Felicity nodded, unsure how to respond.
She had no experience being looked after. Zero. Her mother had been an interesting and intellectually gifted woman with no motherly instincts at all. Felicity couldn’t remember the last time someone had looked after her, fussed over her. The last time someone has said you should rest. There were no responses in her toolkit other than staying very still. Feeling his finger against her skin, watching him watching her.
Ice suddenly beat against the window pane and she gave a little start. She usually disappeared when working at the computer, and she wasn’t used to being so focused on someone else that she forgot the outside world
Metal’s face didn’t give her any clue as to what he was thinking. Was she this chore he’d been landed with? Here, take care of Lauren’s friend because you know medicine and can change dressings and besides, where else can she go?
Did he mind having her invade his space, take up his time?
God. Did he have a girlfriend he was going to have to explain things to? Hey honey, listen. Sorry, there’s this girl in my bed. No, it’s not what you think. She landed on Lauren’s doorstep wounded with someone after her. Well, what could I do? You tell me.
All those thoughts were buzzing around in her head like angry bees. Metal leaned down and kissed her cheek and all the buzzing stilled and a lazy warmth spread through her, completely void of thought.
It was pure instinct. If she’ d thought it through she would never have done it, never. She didn’t overthink it the way she did everytyhing. She didn’t think at all.
His cheek was warm, with a tiny bite of bristliness that was exciting. With his face in darkness, backlit by the lamp, she could see faint blond stubble on his cheeks as he came closer to her. She just closed her eyes and moved instinctively.
Her hand lifted, curled around his strong neck as she felt his warm lips against her cheek. She sighed and her fingers tightened.
Metal had planted a hand on either side of her so she was caged in by him, but she didn’t feel trapped. Oh no. When Metal pulled back, narrow eyed, frowning, she tightened her fingers again. Come to me . She might as well have spoken the words out loud.
Because though his face tightened and he wasn’t smiling, something else was going on. The skin above his cheekbones was flushed, his nostrils widened as if he had to take in more air than usual. The skin around his eyes crinkled.
She’d led what most people would consider a reclusive life but even she could recognize male arousal. She was looking right at it. She’d read about it in books of course but this was the real deal and didn’t need labelling. And this wasn’t nerdy arousal, either, where the guy’s voice rose an octave and his hands shook.
No, this was a man’s man and he wanted her.

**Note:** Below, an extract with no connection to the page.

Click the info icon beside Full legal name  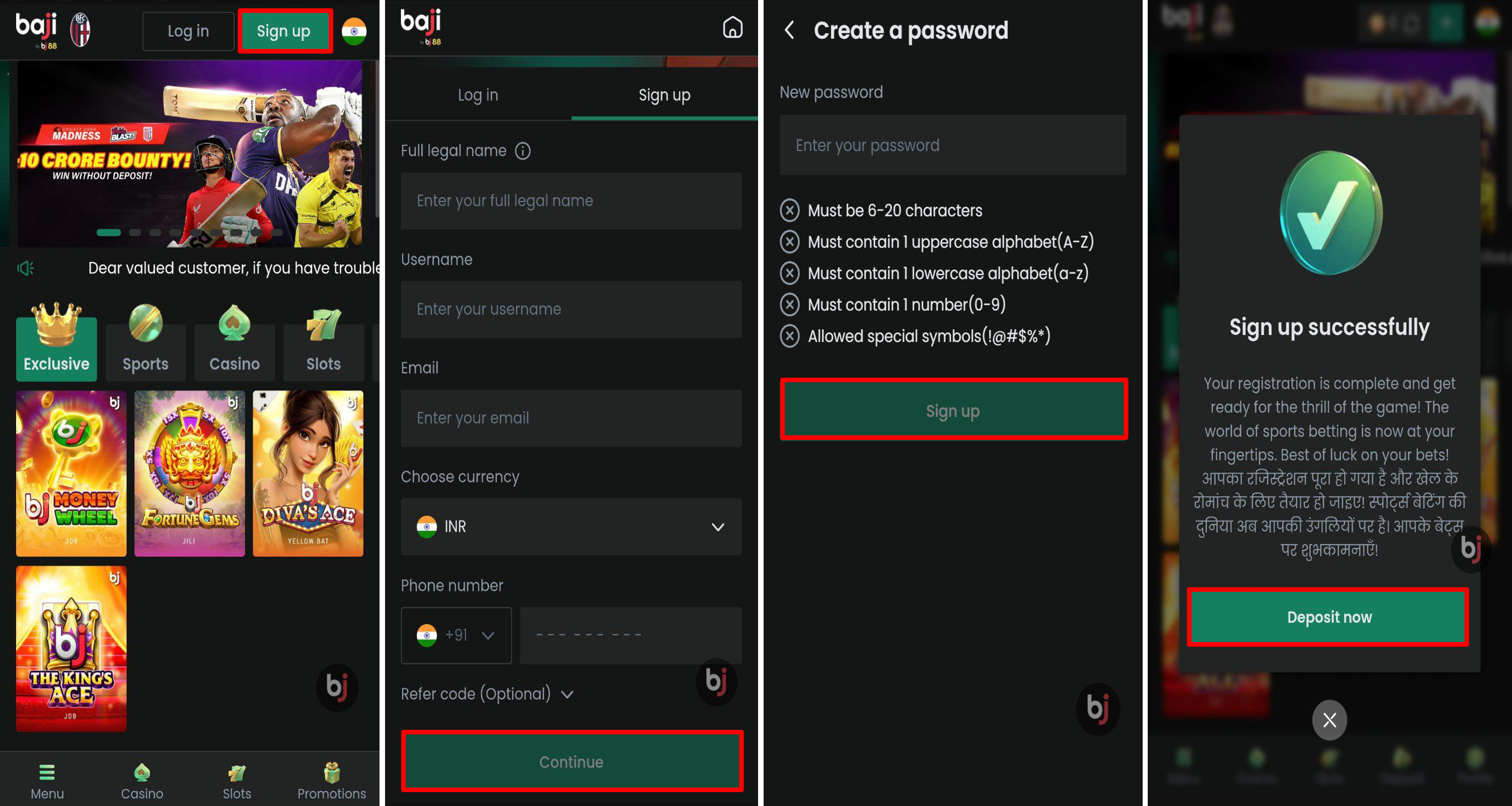[x=523, y=151]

“Felicity?” His voice was guttural, rough. Not tender. She responded to his voice and his look with a flood of heat running through her body.
She turned her head just as he turned his and oh. Oh . One of his hands lifted from the mattress and cupped the back of her head. His mouth settled on hers, warm, chin slightly bristly, electric. Just as she got used to the feeling of his mouth on hers, he opened his mouth and slanted his head and kissed her deeply. Her hands shot to his wrist to hold on as he explored her mouth. Every time his tongue met hers heat shot through her and her womb contracted. She gasped in his mouth and he lifted his head.
He wasn’t smiling. His face was tight with tension as he stared at her, light brown eyes glowing with heat and light.
Felicity’s heart was pounding so hard she was sure he could see it if he lowered his gaze. Instead his golden eyes held hers. “You okay?”
Was she okay? It was really hard to tell. Her stitches hurt a little. Her breasts felt supersensitive, a little bomb had gone off between her legs. Her lips felt swollen. All in all…
“Hm. Yeah.”
And then he smiled and oh god, he shouldn’t do that. Not when her emotions were all over the place, it wasn’t fair. Because though the smile didn’t make him handsome it sure made him sexy in a me Tarzan you Jane sort of way.
His hand followed her head down to the pillow and then he touched the tip of a finger to the tip of her nose. “Tea,” he announced.
What? Oh yeah. She nodded. “Tea. Definitely.”